Provided entries:
++++++++
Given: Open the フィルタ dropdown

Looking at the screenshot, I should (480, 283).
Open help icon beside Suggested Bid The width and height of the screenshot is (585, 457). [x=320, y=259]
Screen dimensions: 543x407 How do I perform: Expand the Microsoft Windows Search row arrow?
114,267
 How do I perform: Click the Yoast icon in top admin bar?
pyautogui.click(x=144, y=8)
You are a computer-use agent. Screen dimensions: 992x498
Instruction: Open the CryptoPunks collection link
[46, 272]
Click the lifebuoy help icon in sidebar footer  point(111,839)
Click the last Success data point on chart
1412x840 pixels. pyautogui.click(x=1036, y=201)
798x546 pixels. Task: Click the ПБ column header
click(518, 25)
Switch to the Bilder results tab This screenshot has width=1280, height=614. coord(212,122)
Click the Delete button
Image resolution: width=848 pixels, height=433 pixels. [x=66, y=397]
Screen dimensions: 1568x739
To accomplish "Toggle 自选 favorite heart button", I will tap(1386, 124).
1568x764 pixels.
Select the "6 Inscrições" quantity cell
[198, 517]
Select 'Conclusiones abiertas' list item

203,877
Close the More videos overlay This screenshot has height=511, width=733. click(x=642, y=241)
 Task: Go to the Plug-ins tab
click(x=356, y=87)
++++++++
Each line from the one holding "Close the More" to the end of the entries is to be written out exactly. Skip every line before it.

Your solution:
Close the More videos overlay This screenshot has height=511, width=733. click(x=642, y=241)
 Task: Go to the Plug-ins tab
click(x=356, y=87)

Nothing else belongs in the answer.